(DATA FOR REVIEW Opens)

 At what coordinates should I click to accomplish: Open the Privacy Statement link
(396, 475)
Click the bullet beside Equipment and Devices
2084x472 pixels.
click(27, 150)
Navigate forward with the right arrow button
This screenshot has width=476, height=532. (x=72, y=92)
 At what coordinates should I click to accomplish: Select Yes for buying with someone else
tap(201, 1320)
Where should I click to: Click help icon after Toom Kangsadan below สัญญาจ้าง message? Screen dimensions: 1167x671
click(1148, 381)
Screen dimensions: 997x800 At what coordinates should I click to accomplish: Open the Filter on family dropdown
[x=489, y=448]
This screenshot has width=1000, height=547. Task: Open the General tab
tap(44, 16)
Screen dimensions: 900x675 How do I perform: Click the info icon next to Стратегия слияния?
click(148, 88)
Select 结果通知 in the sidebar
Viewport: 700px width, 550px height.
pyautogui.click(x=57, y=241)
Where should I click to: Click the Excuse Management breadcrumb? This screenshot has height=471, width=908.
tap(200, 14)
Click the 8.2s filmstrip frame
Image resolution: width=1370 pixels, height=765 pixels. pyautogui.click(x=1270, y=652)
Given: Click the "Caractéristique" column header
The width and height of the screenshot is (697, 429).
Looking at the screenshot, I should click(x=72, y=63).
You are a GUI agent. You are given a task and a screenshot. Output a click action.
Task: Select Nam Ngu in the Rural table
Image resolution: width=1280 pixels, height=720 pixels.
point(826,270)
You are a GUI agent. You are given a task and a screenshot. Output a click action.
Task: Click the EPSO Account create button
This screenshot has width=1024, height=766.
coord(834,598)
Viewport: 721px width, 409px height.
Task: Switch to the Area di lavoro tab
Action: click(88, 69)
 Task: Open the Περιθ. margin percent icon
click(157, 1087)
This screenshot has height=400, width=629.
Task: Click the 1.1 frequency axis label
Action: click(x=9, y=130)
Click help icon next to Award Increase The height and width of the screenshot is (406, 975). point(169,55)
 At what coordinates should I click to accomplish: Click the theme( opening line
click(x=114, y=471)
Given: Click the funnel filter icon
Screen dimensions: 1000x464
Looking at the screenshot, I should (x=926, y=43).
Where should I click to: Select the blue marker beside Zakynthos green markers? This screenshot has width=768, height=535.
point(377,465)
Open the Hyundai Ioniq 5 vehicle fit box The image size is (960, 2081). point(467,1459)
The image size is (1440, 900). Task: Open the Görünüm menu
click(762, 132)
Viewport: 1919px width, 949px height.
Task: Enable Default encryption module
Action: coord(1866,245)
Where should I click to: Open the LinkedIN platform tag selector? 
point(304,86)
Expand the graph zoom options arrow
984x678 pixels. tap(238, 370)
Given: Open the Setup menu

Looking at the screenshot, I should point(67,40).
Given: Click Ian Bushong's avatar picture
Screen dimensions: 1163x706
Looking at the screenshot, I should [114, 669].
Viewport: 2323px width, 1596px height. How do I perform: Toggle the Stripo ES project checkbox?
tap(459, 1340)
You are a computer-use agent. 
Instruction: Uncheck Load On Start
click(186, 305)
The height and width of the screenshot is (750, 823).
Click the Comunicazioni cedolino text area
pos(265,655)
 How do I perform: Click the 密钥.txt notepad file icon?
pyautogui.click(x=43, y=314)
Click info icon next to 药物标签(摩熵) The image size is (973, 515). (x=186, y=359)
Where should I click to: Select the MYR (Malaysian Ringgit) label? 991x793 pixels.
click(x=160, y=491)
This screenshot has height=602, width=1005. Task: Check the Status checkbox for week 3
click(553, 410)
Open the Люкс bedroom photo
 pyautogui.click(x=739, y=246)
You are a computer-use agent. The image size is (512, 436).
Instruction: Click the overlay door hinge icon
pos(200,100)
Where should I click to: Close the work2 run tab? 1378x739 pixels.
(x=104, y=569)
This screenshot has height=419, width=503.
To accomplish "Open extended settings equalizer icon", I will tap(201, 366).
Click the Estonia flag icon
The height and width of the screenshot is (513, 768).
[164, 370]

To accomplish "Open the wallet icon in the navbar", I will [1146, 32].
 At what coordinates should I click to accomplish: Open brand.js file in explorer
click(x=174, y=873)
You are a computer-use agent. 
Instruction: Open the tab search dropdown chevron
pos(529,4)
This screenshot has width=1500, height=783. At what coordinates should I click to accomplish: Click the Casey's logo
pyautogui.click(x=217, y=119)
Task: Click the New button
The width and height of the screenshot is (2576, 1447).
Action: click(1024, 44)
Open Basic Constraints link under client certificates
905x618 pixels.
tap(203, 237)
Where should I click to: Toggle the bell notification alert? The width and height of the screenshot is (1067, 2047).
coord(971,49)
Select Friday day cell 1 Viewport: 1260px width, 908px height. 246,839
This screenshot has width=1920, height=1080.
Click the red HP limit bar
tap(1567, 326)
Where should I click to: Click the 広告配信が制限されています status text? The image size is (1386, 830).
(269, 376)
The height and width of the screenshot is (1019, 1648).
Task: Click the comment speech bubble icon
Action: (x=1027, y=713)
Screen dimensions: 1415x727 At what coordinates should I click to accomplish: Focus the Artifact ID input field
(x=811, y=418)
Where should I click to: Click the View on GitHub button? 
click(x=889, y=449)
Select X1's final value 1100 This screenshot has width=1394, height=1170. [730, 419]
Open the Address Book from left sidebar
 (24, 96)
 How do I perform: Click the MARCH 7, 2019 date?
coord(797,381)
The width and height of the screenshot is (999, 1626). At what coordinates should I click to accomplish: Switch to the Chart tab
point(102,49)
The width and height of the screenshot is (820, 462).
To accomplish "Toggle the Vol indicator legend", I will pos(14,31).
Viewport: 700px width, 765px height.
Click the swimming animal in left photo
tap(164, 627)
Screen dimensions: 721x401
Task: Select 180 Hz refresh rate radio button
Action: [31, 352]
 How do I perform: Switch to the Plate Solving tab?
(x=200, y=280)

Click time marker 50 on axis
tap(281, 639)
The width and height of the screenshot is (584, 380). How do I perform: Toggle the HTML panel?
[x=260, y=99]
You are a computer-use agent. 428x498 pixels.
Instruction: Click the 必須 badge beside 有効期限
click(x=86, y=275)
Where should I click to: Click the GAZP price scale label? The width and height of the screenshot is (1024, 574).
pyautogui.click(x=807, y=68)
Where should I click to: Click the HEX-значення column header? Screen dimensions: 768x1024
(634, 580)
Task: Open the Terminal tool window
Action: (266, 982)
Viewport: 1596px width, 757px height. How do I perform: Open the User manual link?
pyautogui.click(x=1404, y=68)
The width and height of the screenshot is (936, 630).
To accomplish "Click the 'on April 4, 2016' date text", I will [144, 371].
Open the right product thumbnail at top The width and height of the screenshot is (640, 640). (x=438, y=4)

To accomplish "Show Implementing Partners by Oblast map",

(DATA FOR REVIEW Closes)

## WHAT TO DO
Which of the lines in the data contain the string "will"? Return each one.

## REPLY
To accomplish "Open extended settings equalizer icon", I will tap(201, 366).
To accomplish "Open the wallet icon in the navbar", I will [1146, 32].
To accomplish "Toggle the Vol indicator legend", I will pos(14,31).
To accomplish "Click the 'on April 4, 2016' date text", I will [144, 371].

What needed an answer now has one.